Aşk Kalbime Düş/erken
/Sözlerime ruhumun kızıllığı damlarken
Kalbim gün yüzüne çıkarıyor aşkı!/
Adam eğildi ve fısıldadı
Kadının saçlarına sevgiyi bulaştırmaya çalışırcasına:
?Nefesimin aşk kokan büyüsüne ruhunun kızıllığını damlatan kadın!
Sözlerimin oluşturduğu kıvrımlara bakışlarıyla dokunan kadın!
Yokluğunu bin parçaya bölüp,
Katillerin hain ifadelerine yerleştirdiğim kadın!
Ve benim diğer ?yarı'm!
Ve sevdayı ?tam'layanım!
Ve gülüşlerinde çocukların muzip hallerine rastladığım kalp yazım !
Yazım,
İlkbaharım
Ve benim hiç solmayan tarafım!
Kadın eğildi
/Dilinden tövbeleri düşürerek/
Adamın secde edilesi bedeninin önüne...
Cümlelerine yön verdi sevgilisinin kalbine ulaşsın diye öpülesi elleriyle...
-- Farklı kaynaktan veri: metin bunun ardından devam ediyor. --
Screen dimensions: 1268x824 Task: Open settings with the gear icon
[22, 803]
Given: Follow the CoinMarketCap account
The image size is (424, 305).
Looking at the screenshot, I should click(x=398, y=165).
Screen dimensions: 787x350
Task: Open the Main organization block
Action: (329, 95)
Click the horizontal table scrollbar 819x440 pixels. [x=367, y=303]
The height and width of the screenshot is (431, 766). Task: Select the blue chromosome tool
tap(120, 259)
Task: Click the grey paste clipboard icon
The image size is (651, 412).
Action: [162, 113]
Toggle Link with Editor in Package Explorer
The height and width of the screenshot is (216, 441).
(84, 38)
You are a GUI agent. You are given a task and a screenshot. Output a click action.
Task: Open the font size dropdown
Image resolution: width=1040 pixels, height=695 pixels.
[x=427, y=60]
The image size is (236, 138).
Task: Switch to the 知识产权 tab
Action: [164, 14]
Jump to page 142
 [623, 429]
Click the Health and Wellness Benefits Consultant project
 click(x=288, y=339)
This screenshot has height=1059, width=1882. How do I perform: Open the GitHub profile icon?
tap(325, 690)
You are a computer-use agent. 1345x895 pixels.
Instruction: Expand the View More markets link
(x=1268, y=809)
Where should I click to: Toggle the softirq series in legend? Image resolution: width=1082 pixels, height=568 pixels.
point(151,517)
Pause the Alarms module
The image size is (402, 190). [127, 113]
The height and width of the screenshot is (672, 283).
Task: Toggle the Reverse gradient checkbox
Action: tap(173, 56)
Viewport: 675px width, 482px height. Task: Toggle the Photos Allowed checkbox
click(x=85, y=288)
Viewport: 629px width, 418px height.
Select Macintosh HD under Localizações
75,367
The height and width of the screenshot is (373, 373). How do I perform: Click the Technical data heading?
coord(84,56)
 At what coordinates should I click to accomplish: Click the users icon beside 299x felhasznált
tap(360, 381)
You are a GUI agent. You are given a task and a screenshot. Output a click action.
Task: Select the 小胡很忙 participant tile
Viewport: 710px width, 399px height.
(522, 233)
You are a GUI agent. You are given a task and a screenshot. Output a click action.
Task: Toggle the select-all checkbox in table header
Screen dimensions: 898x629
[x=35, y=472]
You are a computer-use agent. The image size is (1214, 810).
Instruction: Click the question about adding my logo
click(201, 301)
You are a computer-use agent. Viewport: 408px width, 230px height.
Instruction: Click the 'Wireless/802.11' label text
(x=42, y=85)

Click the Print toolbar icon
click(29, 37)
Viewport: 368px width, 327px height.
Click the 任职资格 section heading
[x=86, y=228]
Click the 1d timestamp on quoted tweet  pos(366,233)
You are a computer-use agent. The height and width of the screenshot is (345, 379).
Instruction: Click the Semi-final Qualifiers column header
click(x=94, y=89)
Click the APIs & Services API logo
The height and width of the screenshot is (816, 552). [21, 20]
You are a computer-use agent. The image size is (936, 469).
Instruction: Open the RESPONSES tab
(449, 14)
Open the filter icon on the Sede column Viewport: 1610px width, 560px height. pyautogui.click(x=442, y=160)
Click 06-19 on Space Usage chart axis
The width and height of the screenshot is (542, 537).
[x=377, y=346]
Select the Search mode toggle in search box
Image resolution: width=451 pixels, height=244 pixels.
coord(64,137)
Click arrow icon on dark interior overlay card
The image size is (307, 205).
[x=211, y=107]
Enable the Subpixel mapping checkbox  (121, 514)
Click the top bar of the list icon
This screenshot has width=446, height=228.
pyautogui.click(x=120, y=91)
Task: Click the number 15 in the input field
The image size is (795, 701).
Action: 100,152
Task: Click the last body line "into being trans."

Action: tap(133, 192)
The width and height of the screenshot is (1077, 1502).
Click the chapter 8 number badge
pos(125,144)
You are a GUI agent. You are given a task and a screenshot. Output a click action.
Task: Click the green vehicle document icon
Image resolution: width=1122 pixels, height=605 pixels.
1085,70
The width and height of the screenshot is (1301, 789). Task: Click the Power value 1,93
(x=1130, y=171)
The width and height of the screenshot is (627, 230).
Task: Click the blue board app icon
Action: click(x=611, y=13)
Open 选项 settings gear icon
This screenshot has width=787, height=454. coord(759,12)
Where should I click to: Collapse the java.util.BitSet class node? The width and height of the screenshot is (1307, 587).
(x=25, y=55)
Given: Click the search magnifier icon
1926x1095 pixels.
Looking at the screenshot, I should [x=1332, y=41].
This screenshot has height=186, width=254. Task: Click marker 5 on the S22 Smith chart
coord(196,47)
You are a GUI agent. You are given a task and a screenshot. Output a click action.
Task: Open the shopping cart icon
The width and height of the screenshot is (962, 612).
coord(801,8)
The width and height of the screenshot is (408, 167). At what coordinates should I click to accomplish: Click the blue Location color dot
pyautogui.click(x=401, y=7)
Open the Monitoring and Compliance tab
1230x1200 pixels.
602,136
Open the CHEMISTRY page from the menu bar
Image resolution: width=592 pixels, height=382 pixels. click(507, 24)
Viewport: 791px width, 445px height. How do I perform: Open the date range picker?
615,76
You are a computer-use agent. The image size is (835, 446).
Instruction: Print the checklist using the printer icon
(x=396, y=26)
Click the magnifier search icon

Sonra her ses verişinde öldü tekrar tekrar
-Sevgisini şeytanın kustuğu kötülükler içinde görme tedirginliğiyle-
Yine de söyledi kokusunu adamın teninin sıcaklığında ısıtırken:
?Siluetini sevda sandığım, varlığını aşka yorduğum adam!
Ruhumun kurak yerlerinde çıplak ayakla gezinip,
Suretinden su berraklığını saçan adam!
Ve iliklerimde teninden izlere denk geldiğim!
Ve yaşanmışlarıma 'Can' verenim!
Ve 'Can/ım' kelimesini tenine üflediğim adam!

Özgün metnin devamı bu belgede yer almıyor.